It is now an open secret that whisky industry giant Diageo will launch a new series called “Manager’s Choice” on September 4. News has been leaking for about a week, so Diageo has decided to make it official now.
The series will feature exclusive single cask bottlings from all 27 distilleries owned by Diageo, to be launched in batches over the next year. At first glance this is a brilliant idea, reminding a bit of the legendary “Rare Malts” series of the 1990s. But if you look closer, there are two fundamental differences:
1. The “Rare Malts” bottlings were specifially chosen for their rarity. Focus was on distilleries seldom seen on the shelves with an additional emphasis on silent stills. And most whiskies were over 20 years old.
The “Manager’s Choice” series spans all Diageo distilleries from the obscure like Teananich to the famous like Lagavulin.

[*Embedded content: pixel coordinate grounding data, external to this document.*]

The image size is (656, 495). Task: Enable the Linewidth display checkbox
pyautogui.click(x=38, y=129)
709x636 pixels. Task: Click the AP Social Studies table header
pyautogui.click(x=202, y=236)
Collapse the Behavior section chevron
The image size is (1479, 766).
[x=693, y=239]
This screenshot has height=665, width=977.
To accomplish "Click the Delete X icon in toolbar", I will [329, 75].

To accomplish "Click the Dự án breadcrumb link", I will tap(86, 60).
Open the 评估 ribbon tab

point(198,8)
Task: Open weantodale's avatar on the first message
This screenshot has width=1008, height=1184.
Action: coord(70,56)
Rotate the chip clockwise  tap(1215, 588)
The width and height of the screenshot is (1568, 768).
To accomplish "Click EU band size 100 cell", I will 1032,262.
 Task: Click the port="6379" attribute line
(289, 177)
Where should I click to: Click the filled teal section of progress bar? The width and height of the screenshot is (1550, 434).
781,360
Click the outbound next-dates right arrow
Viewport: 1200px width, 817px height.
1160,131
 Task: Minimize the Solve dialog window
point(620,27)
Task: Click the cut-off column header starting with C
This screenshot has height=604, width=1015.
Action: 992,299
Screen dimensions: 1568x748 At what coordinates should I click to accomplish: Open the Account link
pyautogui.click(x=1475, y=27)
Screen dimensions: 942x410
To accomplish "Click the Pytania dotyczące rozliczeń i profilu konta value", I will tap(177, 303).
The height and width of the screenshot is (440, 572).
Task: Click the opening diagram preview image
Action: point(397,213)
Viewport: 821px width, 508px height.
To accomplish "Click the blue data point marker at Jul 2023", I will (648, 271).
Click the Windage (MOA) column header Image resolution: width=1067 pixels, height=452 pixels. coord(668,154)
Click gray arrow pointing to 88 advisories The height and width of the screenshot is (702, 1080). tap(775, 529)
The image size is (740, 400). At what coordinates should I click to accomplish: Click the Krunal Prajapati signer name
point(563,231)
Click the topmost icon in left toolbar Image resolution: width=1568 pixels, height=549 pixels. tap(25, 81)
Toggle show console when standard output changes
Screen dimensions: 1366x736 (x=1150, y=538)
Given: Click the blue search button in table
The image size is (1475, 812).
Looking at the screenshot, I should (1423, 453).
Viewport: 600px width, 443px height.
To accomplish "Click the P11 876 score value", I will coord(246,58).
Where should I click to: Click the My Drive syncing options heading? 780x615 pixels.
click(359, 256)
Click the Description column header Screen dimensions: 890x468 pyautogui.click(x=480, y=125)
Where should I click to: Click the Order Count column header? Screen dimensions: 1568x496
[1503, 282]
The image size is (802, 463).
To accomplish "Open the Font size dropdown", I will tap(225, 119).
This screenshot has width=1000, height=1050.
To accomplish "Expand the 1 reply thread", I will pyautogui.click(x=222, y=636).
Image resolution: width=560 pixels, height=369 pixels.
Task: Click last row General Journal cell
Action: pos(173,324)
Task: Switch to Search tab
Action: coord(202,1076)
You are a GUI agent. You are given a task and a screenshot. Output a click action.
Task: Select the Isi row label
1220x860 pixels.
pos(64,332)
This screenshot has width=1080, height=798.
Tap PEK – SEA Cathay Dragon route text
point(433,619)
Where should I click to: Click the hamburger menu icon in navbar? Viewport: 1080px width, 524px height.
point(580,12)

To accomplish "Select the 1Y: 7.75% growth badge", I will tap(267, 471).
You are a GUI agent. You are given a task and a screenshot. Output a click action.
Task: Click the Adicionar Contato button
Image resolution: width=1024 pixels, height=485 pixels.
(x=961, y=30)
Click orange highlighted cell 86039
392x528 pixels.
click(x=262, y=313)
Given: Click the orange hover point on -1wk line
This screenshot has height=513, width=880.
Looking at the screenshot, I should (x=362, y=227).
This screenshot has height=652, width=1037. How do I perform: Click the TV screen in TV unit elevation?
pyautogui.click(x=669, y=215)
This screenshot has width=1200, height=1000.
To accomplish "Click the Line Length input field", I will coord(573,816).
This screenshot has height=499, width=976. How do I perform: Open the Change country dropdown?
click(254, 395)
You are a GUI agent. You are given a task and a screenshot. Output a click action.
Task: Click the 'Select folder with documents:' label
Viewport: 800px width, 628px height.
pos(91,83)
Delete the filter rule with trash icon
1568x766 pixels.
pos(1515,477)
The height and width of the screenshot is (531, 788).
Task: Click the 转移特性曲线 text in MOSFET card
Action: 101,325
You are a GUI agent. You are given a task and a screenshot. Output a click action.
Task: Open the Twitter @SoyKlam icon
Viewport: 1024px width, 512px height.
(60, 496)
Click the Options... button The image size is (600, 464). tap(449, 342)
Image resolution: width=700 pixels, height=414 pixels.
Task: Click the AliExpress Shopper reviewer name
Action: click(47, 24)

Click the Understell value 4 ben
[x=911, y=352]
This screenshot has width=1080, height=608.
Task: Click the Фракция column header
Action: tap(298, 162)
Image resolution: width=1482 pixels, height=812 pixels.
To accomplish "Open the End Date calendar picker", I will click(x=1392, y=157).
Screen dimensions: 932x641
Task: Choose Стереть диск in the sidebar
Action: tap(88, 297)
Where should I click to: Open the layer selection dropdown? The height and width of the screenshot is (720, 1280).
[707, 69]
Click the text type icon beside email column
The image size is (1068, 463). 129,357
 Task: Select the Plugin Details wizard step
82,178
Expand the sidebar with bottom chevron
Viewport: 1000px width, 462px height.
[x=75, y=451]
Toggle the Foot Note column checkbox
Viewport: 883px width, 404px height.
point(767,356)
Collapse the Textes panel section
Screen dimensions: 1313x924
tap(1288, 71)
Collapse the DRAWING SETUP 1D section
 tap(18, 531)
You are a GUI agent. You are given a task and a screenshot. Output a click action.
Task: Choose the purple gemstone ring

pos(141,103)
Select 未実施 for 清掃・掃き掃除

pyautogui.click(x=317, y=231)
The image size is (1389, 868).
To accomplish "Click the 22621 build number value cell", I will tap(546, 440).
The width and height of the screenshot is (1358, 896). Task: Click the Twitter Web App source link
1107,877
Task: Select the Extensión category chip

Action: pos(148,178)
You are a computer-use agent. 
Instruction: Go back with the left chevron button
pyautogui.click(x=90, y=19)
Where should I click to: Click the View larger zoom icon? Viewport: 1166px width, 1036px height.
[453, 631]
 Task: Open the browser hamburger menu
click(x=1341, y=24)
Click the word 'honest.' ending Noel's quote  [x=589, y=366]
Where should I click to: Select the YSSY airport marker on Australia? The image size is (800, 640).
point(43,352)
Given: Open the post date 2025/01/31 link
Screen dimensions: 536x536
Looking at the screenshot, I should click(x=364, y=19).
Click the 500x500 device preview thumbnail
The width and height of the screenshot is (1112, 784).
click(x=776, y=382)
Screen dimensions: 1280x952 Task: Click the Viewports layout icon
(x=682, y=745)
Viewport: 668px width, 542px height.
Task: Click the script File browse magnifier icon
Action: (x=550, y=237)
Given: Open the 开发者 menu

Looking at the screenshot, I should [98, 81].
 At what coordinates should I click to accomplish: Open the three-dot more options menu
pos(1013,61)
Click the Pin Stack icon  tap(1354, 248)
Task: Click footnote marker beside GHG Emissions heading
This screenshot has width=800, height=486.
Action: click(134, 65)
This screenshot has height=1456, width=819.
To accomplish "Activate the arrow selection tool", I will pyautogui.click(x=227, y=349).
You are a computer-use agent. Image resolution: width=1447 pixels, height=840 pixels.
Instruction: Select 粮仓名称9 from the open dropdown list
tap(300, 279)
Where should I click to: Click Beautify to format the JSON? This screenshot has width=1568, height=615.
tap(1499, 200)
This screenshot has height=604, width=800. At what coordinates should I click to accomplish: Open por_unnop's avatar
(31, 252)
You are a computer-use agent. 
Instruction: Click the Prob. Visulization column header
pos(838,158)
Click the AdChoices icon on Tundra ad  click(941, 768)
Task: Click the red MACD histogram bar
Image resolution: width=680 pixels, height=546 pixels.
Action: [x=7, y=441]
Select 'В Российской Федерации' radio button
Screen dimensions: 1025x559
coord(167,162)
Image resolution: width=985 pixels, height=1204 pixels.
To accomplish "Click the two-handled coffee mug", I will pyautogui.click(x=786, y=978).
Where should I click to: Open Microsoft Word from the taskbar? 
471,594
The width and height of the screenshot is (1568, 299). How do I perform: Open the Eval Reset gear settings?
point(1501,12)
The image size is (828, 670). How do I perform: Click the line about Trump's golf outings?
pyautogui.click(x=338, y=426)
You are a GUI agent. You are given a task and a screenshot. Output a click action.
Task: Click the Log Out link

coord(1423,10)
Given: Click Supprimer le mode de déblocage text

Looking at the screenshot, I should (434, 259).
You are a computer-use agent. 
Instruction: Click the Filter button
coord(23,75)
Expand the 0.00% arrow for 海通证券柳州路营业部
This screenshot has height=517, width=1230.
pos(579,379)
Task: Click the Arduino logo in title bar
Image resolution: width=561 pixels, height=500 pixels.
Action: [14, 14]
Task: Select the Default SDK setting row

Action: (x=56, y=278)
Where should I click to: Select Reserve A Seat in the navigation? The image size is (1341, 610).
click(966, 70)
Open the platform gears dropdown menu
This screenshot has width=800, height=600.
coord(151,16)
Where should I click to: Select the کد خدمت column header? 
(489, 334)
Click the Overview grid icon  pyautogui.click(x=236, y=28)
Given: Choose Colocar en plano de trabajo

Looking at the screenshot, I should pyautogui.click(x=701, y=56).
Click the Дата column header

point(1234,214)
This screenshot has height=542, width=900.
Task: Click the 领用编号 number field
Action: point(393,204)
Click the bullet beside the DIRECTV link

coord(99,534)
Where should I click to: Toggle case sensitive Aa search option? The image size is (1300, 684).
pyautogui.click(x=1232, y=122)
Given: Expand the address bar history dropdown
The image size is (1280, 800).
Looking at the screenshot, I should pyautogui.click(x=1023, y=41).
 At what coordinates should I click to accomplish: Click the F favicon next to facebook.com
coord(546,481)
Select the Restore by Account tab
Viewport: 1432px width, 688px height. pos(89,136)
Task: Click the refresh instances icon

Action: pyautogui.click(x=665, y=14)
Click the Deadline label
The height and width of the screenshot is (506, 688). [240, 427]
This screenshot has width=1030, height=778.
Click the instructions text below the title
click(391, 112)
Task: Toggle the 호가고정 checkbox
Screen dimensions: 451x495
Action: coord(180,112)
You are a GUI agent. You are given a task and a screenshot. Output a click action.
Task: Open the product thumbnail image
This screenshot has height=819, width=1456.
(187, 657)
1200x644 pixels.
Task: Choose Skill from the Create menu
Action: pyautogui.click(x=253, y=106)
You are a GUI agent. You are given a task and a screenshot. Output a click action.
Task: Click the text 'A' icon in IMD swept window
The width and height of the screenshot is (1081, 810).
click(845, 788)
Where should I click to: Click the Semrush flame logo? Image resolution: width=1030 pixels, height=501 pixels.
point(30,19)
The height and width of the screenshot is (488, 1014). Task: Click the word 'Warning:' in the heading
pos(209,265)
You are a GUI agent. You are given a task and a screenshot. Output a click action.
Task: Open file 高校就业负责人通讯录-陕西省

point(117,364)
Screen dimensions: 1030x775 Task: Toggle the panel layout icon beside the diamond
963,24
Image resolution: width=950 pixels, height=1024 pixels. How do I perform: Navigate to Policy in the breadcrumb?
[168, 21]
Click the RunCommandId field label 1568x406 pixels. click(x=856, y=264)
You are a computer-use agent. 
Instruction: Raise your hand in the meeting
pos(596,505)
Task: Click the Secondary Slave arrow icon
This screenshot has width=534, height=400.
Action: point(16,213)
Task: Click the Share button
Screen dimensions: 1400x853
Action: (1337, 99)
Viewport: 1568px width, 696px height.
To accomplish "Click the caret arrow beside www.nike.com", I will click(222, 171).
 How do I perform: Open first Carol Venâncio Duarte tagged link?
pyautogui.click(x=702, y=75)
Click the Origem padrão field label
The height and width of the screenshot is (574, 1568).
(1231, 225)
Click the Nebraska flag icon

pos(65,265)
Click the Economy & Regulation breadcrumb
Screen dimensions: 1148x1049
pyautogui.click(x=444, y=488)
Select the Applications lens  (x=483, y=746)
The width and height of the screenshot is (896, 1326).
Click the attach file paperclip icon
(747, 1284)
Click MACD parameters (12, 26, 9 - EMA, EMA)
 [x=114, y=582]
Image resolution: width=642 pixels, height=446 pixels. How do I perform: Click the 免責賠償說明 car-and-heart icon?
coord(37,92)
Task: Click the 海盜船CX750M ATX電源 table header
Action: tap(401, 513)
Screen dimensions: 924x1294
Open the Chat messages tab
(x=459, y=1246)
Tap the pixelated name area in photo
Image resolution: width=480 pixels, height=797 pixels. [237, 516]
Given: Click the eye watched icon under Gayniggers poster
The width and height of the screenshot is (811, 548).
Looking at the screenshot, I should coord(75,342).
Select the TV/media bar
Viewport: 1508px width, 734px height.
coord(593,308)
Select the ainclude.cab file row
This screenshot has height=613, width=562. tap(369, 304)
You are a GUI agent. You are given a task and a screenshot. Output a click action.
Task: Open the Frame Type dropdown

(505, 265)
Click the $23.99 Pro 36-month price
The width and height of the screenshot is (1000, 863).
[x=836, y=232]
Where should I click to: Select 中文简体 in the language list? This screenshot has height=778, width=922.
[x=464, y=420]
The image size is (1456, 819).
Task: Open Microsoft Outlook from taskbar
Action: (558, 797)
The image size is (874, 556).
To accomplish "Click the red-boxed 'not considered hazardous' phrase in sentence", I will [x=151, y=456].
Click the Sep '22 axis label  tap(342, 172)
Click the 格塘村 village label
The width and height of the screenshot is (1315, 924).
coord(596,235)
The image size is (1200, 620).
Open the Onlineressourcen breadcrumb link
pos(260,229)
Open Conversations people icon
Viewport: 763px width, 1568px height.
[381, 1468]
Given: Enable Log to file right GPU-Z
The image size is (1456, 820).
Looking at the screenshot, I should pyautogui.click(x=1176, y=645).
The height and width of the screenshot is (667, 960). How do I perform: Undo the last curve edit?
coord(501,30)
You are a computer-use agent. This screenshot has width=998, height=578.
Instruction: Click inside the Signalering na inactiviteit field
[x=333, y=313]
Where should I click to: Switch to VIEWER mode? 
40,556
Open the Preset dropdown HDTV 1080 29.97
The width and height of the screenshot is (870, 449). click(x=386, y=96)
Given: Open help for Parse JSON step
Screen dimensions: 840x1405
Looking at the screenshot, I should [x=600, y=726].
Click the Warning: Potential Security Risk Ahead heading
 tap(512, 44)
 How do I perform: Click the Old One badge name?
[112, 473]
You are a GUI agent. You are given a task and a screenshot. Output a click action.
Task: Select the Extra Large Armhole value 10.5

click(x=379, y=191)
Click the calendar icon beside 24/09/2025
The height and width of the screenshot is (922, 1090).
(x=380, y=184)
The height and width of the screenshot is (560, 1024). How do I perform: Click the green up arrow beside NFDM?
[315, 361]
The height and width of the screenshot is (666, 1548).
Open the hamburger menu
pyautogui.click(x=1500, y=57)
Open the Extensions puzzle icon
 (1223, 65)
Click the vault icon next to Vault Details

And it was the intention to seek the “most distinctive expression of that distillery’s single malts” as the press release states, resulting in a list of fairly young whiskies as compared to the “Rare Malts”
2. The “Rare Malts” were priced rather sensibly, and even today, years after discontinuation of the series, many bottles sell for around or somewhat above 100 Euros on the collector’s market.
The prices for the “Manager’s Choice” series will go far beyond that. Here is a list of prices for the fist released batch, taken from What Does John Know?:
Cardhu™ , distilled 1997, 252 bottles, £250
Glen Elgin™, distilled 1998, 534 bottles, £250
Linkwood™, distilled 1996, 480 bottles, £200
Mortlach™, distilled 1997, 240 bottles, £250
Oban™, distilled 2000, 534 bottles, £300
Teaninich™, distilled 1996, 246 bottles, £200
I strongly suspect that the £300 for the Oban will set a new price record for a newly released whisky that is less than 10 years old. It is not only my guess that most of the bottles will lead a sad life taking dust on collector’s shelves without ever being opened.
I am conviced that the “Manager’s Choice” bottles will be sold out almost immediately. But cranking up prices like this leaves a very bitter aftertaste in light of Diageo’s plans to close the Kilmarnock bottling plant beacuse of declining revenues.